Supplied entries »
══════════

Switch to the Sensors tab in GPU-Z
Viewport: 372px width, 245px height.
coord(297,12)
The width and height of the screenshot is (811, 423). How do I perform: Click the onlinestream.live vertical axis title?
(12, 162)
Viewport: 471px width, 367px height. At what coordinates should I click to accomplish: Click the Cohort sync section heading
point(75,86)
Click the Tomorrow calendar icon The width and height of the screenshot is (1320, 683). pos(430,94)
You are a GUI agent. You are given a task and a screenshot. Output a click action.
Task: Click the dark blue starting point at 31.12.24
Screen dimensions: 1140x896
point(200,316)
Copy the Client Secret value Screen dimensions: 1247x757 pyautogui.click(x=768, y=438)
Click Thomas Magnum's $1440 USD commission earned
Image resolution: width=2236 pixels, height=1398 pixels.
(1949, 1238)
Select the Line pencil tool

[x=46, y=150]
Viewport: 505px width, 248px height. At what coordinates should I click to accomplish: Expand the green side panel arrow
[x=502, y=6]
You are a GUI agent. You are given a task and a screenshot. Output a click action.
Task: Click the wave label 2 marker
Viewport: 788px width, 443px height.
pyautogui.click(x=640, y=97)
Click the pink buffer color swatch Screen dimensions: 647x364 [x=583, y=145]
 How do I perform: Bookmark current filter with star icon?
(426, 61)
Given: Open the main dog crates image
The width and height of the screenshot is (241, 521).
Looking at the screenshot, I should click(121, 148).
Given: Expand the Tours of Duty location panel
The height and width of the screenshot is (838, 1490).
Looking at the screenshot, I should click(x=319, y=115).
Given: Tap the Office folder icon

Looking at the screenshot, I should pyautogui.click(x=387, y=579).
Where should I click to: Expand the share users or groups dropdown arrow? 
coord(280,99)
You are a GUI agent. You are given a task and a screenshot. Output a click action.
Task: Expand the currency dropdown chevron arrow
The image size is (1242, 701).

══════════

The problem »
Revise all the records above, changing every "Viewport" to "Window size" and leaving everything else as it is.

Worked answer »
Switch to the Sensors tab in GPU-Z
Window size: 372px width, 245px height.
coord(297,12)
The width and height of the screenshot is (811, 423). How do I perform: Click the onlinestream.live vertical axis title?
(12, 162)
Window size: 471px width, 367px height. At what coordinates should I click to accomplish: Click the Cohort sync section heading
point(75,86)
Click the Tomorrow calendar icon The width and height of the screenshot is (1320, 683). pos(430,94)
You are a GUI agent. You are given a task and a screenshot. Output a click action.
Task: Click the dark blue starting point at 31.12.24
Screen dimensions: 1140x896
point(200,316)
Copy the Client Secret value Screen dimensions: 1247x757 pyautogui.click(x=768, y=438)
Click Thomas Magnum's $1440 USD commission earned
Image resolution: width=2236 pixels, height=1398 pixels.
(1949, 1238)
Select the Line pencil tool

[x=46, y=150]
Window size: 505px width, 248px height. At what coordinates should I click to accomplish: Expand the green side panel arrow
[x=502, y=6]
You are a GUI agent. You are given a task and a screenshot. Output a click action.
Task: Click the wave label 2 marker
Window size: 788px width, 443px height.
pyautogui.click(x=640, y=97)
Click the pink buffer color swatch Screen dimensions: 647x364 [x=583, y=145]
 How do I perform: Bookmark current filter with star icon?
(426, 61)
Given: Open the main dog crates image
The width and height of the screenshot is (241, 521).
Looking at the screenshot, I should click(121, 148).
Given: Expand the Tours of Duty location panel
The height and width of the screenshot is (838, 1490).
Looking at the screenshot, I should click(x=319, y=115).
Given: Tap the Office folder icon

Looking at the screenshot, I should pyautogui.click(x=387, y=579).
Where should I click to: Expand the share users or groups dropdown arrow? 
coord(280,99)
You are a GUI agent. You are given a task and a screenshot. Output a click action.
Task: Expand the currency dropdown chevron arrow
The image size is (1242, 701).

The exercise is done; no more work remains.